Pada 7 s.d 8 Juli 2020, warga bantaran SKM menggelar aksi dengan memblokade Jalan Dokter Sutomo Samarinda untuk mencegah pembongkaran bangunan dan menuntut bertemu dengan pemimpin daerah yang mereka pilih menggunakan hak suara mereka pada 2015 lalu, yaitu Syari ja’ang dan Berkati. Namun, hanya Sekda Dr. H. Sugeng Charuddin bersama dengan kepala organisasi perangkat daerah (OPD) saja yang turun ke lokasi.
Selanjutnya, Selasa (9/7/2020), Dr. H Sugeng Charuddin mengatakan bahwa Pemkot akan terus menjalankan pembongkaran sesuai arahan Walikota Samarinda. Sembari melakukan upaya persuasif kepada masyarakat bantaran (SKM), Pemkot akan memberikan santunan atau biaya pembongkaran bangunan, biaya mengangkut bahan bangunan ke lokasi baru, dan tunjangan kehilangan penghasilan yang jumlahnya Rp 2,7 miliar untuk 210 warga di RT 28. Hal ini sangat bertolak belakang dengan kesepakatan pertama sebesar Rp 5 miliar.

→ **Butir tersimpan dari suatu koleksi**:
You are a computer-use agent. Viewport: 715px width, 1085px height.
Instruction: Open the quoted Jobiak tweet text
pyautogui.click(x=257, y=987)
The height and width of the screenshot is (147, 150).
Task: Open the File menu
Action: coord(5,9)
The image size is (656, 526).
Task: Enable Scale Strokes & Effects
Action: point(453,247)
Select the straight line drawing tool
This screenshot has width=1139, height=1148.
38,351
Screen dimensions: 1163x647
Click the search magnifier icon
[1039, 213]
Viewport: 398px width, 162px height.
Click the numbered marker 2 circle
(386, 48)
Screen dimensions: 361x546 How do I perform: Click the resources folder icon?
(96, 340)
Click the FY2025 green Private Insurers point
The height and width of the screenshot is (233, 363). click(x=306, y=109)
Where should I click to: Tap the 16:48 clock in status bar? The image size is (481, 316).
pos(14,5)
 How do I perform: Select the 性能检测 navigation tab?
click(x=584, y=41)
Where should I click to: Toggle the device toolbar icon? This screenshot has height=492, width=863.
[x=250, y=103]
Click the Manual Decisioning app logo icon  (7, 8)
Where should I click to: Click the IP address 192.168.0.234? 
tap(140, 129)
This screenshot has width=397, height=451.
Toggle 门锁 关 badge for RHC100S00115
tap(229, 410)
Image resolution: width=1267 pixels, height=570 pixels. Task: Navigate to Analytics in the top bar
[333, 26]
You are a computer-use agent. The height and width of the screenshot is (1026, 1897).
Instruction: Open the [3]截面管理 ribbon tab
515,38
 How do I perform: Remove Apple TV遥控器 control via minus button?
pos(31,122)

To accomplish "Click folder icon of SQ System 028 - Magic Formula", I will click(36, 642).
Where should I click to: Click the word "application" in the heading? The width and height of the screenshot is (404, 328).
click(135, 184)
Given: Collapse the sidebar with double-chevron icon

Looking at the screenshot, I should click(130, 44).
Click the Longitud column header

→ **TUGAS DIKERJAKAN**: Teruskan teks tentang pembongkaran bangunan warga bantaran SKM di Samarinda, dimulai setelah kalimat terakhirnya.

→ **JAWABAN AKHIR**:
Tidak berhenti disitu, warga yang tergabung dalam Forum Komunikasi Warga Segiri melakukan aksi unjuk rasa kembali pada Minggu (2/8/2020), di depan gedung DPRD Kaltim. Tujuannya, menuntut agar mendapatkan hunian sementara dan uang santunan yang layak.
Pada Senin (3/8/2020), DPRD Kaltim menerima aspirasi mereka dengan audiensi bersama dengan Komisi I DPRD Kaltim. Warga meminta agar diberikan hunian sementara, pembongkaran bangunan agar sesuai Surat Edaran Walikota , meminta agar Dinas Perkim dan tim apprisial diperiksa atas janjinya kepada warga, serta meminta Walikota agar menunda pembongkaran bilamana tidak sanggup memberi hunian sementara dan uang kerahiman yang layak. Pada pertemuan tersebut, Komisi I DPRD Kaltim berjanji akan memfasilitasi pertemuan warga dengan Pemkot Samarinda untuk jejak dengar pendapat. Tapi semua itu hanyalah janji, tidak ada tindak lanjut setelah diadakannya pertemuan itu.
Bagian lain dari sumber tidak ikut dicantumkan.